◆ **EXERCISE OBJECTIVE**:
Reproduce word for word the items from the line containing "Screen dimensions: 1316x917" up to and including the line containing "point(291,25)".

Saved entries:
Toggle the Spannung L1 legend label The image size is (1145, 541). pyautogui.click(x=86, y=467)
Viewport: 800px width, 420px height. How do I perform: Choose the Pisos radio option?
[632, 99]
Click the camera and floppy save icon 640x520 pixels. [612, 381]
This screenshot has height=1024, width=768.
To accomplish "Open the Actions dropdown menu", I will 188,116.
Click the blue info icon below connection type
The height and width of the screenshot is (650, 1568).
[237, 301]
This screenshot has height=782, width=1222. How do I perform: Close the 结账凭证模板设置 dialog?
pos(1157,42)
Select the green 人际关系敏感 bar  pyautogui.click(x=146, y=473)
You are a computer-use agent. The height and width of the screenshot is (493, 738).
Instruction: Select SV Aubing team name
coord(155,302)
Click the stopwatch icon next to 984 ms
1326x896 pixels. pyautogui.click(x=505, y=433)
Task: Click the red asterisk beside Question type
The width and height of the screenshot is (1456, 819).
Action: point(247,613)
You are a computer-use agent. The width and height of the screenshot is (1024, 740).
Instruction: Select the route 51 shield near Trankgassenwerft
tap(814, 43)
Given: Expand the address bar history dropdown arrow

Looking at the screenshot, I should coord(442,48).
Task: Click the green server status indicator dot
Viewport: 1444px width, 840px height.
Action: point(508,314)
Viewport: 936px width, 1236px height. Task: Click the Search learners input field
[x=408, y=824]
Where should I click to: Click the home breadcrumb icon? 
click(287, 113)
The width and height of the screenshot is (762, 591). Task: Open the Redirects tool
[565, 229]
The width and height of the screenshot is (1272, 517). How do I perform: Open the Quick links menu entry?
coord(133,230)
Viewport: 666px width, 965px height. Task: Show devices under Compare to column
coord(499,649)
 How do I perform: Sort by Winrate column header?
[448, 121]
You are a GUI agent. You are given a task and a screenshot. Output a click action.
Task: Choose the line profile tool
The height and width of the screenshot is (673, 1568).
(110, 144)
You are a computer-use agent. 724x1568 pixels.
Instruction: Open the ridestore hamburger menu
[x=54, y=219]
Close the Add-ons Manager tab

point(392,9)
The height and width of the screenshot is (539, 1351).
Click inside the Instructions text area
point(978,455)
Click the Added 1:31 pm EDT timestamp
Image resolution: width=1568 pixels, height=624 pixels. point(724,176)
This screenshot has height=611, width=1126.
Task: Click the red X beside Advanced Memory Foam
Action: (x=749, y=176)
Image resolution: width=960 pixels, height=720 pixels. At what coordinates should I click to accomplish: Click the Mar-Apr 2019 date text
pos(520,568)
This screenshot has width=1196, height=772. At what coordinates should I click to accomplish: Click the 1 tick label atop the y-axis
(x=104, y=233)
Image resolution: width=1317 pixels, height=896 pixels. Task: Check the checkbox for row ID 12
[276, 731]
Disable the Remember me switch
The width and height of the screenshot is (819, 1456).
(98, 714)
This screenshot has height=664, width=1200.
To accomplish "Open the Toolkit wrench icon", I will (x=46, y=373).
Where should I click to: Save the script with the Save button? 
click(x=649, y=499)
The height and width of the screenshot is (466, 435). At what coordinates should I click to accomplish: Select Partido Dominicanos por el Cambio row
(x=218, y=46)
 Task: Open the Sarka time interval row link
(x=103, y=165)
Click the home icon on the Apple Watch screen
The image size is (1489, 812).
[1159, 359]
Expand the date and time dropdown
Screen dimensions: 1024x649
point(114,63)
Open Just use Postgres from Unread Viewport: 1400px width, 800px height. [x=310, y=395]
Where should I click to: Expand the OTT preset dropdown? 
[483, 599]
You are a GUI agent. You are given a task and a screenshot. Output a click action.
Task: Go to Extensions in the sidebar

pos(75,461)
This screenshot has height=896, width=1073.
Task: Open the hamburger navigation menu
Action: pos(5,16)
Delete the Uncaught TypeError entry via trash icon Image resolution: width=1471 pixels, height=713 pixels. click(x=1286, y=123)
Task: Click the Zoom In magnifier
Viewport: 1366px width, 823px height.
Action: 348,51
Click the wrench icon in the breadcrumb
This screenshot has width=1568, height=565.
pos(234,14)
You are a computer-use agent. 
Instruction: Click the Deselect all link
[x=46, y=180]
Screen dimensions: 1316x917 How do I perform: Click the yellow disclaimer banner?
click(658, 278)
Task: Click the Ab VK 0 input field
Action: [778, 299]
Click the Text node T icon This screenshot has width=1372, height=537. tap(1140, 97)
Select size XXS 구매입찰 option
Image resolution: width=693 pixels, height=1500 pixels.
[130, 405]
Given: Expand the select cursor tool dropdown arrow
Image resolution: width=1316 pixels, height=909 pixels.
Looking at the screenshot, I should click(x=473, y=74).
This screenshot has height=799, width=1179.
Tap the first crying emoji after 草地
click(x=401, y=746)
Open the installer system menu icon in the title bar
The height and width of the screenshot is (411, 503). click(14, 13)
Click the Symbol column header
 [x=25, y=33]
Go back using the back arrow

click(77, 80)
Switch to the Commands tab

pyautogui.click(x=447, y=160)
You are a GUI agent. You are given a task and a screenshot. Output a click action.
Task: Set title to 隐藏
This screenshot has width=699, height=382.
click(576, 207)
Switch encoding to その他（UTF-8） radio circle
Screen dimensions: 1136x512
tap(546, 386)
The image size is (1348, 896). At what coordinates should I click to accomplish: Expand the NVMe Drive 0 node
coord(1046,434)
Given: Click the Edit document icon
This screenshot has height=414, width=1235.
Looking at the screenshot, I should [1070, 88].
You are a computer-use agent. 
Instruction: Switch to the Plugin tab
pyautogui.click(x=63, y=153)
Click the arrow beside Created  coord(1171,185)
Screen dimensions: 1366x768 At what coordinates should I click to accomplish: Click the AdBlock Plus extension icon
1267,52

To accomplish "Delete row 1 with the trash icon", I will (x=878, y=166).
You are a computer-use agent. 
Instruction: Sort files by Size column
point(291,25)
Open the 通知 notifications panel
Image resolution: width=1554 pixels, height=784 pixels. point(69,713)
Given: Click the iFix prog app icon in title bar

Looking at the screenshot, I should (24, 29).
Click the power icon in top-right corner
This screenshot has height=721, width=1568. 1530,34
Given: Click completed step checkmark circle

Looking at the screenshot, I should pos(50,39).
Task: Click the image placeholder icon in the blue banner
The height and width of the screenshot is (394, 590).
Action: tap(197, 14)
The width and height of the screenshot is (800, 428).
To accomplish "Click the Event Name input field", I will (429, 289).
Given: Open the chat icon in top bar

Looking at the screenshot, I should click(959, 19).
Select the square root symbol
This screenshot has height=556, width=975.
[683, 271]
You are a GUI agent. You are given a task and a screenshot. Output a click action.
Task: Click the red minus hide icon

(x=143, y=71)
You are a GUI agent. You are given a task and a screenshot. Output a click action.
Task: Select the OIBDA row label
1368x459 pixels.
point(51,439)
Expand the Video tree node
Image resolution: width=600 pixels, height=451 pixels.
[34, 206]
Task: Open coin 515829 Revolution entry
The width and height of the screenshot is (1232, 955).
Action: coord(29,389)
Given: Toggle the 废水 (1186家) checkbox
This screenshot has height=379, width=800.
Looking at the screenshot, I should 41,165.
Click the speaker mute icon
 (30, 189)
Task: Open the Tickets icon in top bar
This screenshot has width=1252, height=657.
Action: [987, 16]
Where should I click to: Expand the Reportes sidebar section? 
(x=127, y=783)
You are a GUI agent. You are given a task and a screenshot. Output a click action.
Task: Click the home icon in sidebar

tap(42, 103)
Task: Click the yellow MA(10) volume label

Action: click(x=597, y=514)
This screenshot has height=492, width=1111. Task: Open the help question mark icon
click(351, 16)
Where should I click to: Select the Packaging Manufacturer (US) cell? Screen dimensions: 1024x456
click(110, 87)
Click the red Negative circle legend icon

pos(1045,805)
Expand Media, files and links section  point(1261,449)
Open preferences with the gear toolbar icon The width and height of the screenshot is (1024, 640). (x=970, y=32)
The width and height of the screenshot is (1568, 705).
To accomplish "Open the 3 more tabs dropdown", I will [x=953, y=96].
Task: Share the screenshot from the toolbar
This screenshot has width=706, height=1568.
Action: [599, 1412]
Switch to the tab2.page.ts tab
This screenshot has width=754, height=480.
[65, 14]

◆ **SOLVED PROBLEM**:
Screen dimensions: 1316x917 How do I perform: Click the yellow disclaimer banner?
click(658, 278)
Task: Click the Ab VK 0 input field
Action: [778, 299]
Click the Text node T icon This screenshot has width=1372, height=537. tap(1140, 97)
Select size XXS 구매입찰 option
Image resolution: width=693 pixels, height=1500 pixels.
[130, 405]
Given: Expand the select cursor tool dropdown arrow
Image resolution: width=1316 pixels, height=909 pixels.
Looking at the screenshot, I should click(x=473, y=74).
This screenshot has height=799, width=1179.
Tap the first crying emoji after 草地
click(x=401, y=746)
Open the installer system menu icon in the title bar
The height and width of the screenshot is (411, 503). click(14, 13)
Click the Symbol column header
 [x=25, y=33]
Go back using the back arrow

click(77, 80)
Switch to the Commands tab

pyautogui.click(x=447, y=160)
You are a GUI agent. You are given a task and a screenshot. Output a click action.
Task: Set title to 隐藏
This screenshot has width=699, height=382.
click(576, 207)
Switch encoding to その他（UTF-8） radio circle
Screen dimensions: 1136x512
tap(546, 386)
The image size is (1348, 896). At what coordinates should I click to accomplish: Expand the NVMe Drive 0 node
coord(1046,434)
Given: Click the Edit document icon
This screenshot has height=414, width=1235.
Looking at the screenshot, I should [1070, 88].
You are a computer-use agent. 
Instruction: Switch to the Plugin tab
pyautogui.click(x=63, y=153)
Click the arrow beside Created  coord(1171,185)
Screen dimensions: 1366x768 At what coordinates should I click to accomplish: Click the AdBlock Plus extension icon
1267,52

To accomplish "Delete row 1 with the trash icon", I will (x=878, y=166).
You are a computer-use agent. 
Instruction: Sort files by Size column
point(291,25)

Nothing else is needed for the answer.